10 dakika gecikmeyle hastanede..
sekreter..
listenizi gördünüz mü dedi..
molasız.. peşpeşe..
öğlen saatinde de toplantı vardı..
öyle sürmüyor tabii.. kimi kısa kimi uzun kalıyor yanımda..
öğleden sonra bir kahve molası verebilecek kadar vakit buldum..
kahvenin yanına bir tirami su bile söyledim..
sabah ise.. kahvemi odamda içtim..

eve geldiğimde çok acıkmıştım..
avniye sokakta karşıladı beni..
ancak ponyoyu görünce.. benimle birlikte içeri girmedi..

hbç öksürüyordu..
makarna yapacaktim aslında..
onun yerine ramen yapmaya karar verdim.. çorbamsı olsun dedim..
alışılmış hareketlerin tekrarinda bir rahatlatıcılık gizli..
gün boyu şikayetler arasındaki gerçek sesi ayırıp..
onları tanılara yönlendirip..
o tanılara uygun hastalık takip ve tedavi seyri düzenlemek..
karar verememe anları..
eksik parçayı bulmak için yeni sorular bulmak..
yoruyor zihni..
üstüne trafikteki öngörülmez hareketler..
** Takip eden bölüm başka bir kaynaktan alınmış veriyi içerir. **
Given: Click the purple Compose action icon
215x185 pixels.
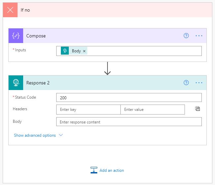Looking at the screenshot, I should (16, 36).
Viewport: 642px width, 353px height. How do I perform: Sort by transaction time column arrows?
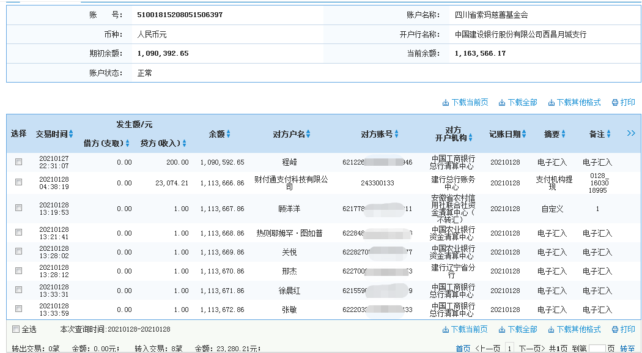point(71,134)
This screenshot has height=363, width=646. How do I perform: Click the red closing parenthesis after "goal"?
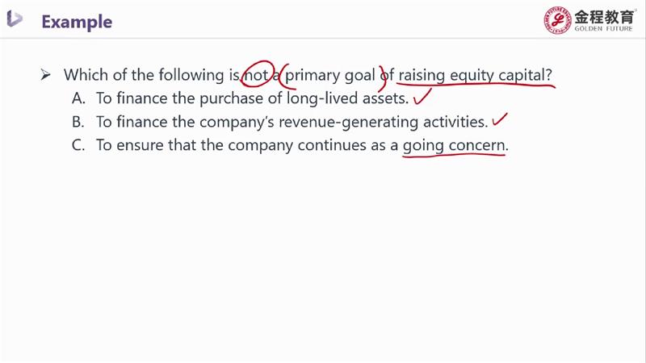pyautogui.click(x=383, y=75)
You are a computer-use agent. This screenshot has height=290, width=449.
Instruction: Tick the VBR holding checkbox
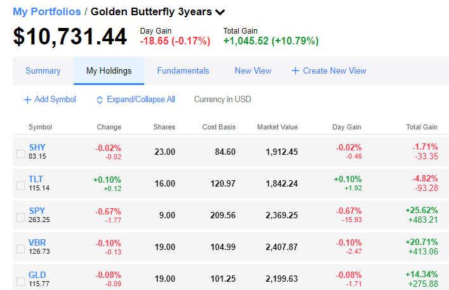pyautogui.click(x=20, y=249)
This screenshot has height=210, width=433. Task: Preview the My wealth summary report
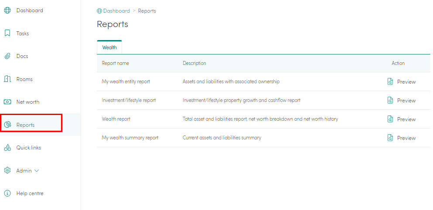402,138
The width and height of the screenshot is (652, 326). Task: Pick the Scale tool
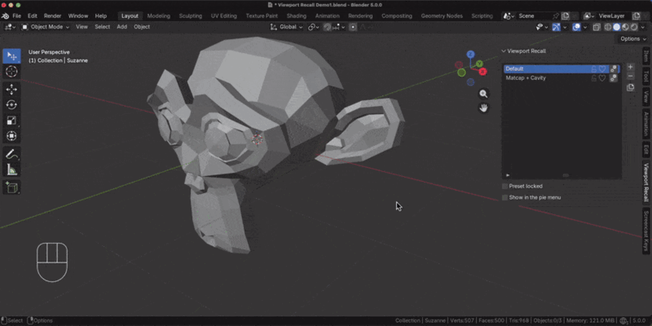pyautogui.click(x=11, y=121)
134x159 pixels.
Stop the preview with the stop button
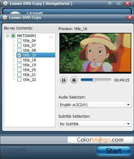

bir dönem içtiğim şarap ayrı gitmeyen bir kadın..
hayatın puzzle benzerliğini anlatmıştı..
teorisini şu anda söyle desen bilemem.. söyleyemem..
benim için.. sabır ve tutarlılıktır..
son parçaya gelip.. kutuda olmadığını farketmenin derin sinir bozuluğunu çok duydum .. yaşamadım..
ben puzzle çözerken şimdi nasıl bir parçaya gerek var diye bakmam..
bu elindeki nereye uyacak bakalım diye bakarım..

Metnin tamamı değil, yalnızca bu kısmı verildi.